Между прочим адъютант по приказанию графа вынес Пьеру новую, имеющую завтра выйти, афишу.
[Текст афиши см. в печатном тексте «Войны и мира», т. III, ч. 3, гл. X.]
Пьер прочел афишу.
– Что это значит : у меня болел глаз, а теперь смотрю в оба?– наивно спросил он у адъютанта.
– Граф был нездоров глазом, – сказал адъютант, улыбаясь, обращаясь более к другому господину, который был тут же в приемной, – и он очень беспокоился, когда я ему сказал, что приходил… народ спрашивать, что с ним. По правде сказать, я ему это сказал, чтобы его утешить, а собственно никто не приходил…. А что, граф, – сказал вдруг адъютант с улыбкой, – мы слышали, что у вас семейные[2125] тревоги?
– Нет, ничего, – сказал Пьер, вспоминая про[2126] письма, которые остались на его столе. – Что вы слышали, скажите, скажите пожалуйста!
– Нет, знаете, ведь часто выдумывают.

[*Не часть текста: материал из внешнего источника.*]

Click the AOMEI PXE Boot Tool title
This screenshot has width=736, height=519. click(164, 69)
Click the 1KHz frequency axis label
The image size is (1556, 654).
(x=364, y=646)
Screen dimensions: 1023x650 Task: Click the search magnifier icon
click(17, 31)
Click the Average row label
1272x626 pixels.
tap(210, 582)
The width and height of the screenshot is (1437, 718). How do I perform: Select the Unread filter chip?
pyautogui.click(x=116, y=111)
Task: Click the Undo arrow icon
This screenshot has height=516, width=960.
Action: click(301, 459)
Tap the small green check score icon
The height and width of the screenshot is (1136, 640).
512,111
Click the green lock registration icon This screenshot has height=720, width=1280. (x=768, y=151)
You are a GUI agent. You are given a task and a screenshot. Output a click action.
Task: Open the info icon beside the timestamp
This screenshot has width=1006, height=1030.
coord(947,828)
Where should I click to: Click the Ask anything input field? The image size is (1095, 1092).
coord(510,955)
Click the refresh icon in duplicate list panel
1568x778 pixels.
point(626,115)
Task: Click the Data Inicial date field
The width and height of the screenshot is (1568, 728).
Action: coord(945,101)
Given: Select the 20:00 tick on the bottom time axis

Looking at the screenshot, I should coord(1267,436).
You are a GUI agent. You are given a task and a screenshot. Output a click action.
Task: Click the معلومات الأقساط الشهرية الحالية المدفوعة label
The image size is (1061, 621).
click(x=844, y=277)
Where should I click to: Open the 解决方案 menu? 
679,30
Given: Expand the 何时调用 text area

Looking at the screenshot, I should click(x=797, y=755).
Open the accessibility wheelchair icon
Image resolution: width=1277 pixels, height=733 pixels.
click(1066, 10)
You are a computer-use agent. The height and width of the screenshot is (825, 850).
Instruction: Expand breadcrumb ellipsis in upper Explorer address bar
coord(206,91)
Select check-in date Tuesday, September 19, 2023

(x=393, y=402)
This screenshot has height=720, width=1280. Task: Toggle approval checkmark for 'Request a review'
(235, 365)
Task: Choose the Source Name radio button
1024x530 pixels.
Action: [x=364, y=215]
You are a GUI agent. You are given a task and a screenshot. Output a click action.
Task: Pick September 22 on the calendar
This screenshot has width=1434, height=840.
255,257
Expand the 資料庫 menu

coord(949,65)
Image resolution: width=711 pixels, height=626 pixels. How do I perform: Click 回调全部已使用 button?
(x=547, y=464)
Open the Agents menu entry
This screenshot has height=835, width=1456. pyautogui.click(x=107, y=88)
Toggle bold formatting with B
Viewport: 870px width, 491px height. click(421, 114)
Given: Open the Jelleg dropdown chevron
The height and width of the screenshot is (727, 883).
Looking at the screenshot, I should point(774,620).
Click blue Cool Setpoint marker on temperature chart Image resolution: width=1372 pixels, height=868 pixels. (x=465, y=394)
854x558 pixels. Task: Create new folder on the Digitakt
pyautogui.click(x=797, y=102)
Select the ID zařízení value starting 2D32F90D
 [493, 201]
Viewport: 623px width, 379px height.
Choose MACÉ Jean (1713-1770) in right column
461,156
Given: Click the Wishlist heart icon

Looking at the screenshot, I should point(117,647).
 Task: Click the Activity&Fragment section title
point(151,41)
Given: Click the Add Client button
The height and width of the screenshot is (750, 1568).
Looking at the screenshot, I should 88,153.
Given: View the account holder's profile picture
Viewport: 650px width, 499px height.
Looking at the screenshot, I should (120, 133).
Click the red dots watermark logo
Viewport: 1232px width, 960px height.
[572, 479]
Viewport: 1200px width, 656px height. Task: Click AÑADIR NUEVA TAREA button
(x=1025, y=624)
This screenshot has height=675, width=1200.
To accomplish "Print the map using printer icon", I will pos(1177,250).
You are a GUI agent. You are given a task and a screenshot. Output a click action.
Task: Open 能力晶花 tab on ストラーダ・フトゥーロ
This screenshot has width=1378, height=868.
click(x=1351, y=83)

Я говорю, что слышал. Вы не оскорбитесь?
– Что, что такое? Говорите пожалуйста.
– Да говорят, – опять с той же улыбкой сказал адъютант, – что графиня, ваша жена,[2127] собирается за границу. Вероятно, вздор…
– Не знаю, не знаю, – сказал Пьер. Из неловкого молчания, которое водворилось, вывел их чиновник, поспешно вышедший от графа с приказанием попросить[2128] Безухого подождать немножко.[2129]
– Ах, здравствуйте, милый граф, – сказал поспешно Растопчин, как только Пьер вошел к нему. – Слышали про ваши prouesses,[2130] ну, я рад, что вы целы; но не в том дело. Mon cher, entre nous,[2131] вы —масон, – сказал граф Растопчин таким тоном, как будто было что-то дурное в этом, но что он намерен был простить. Пьер немного помолчал.
– Mon cher, je suis bien informé[2132] – но я знаю, что есть масоны и масоны и что вы не принадлежите к тем…
– Да, я масон, – отвечал Пьер.
– Что за человек Ключарев сын?[2133] Вы знаете его?
– Я мало знаю его и не могу и не хочу сказать вам, что есть масонская тайна; но как человека знаю его, как прекрасного, честного, благородного человека и также и Верещагина,[2134] его товарища.
– Nous у voilà,[2135] – вдруг нахмурившись и вспыхнув, вскрикнул Растопчин. – Вы знаете время, в которое мы живем. Nous sommes à la veille d’un désastre terrible,[2136] и мне все эти gentilless’ы[2137] некогда соображать, а мне нужно держать народ вот как, и извините пожалуйста, ежели вам неприятно. – Он сердито замолчал. – А я эту дурь выбью, mon cher, в ком бы она ни была. – И, вероятно спохватившись, что он как будто кричал на безвинного Безухого, он прибавил, дружески взяв за рукав Пьера. – Eh bien, mon cher, qu’est ce que vous faites, vous personnellement?[2138]
– Я, – отвечал Пьер, – я ничего не хочу предпринимать, я хочу ждать.[2139]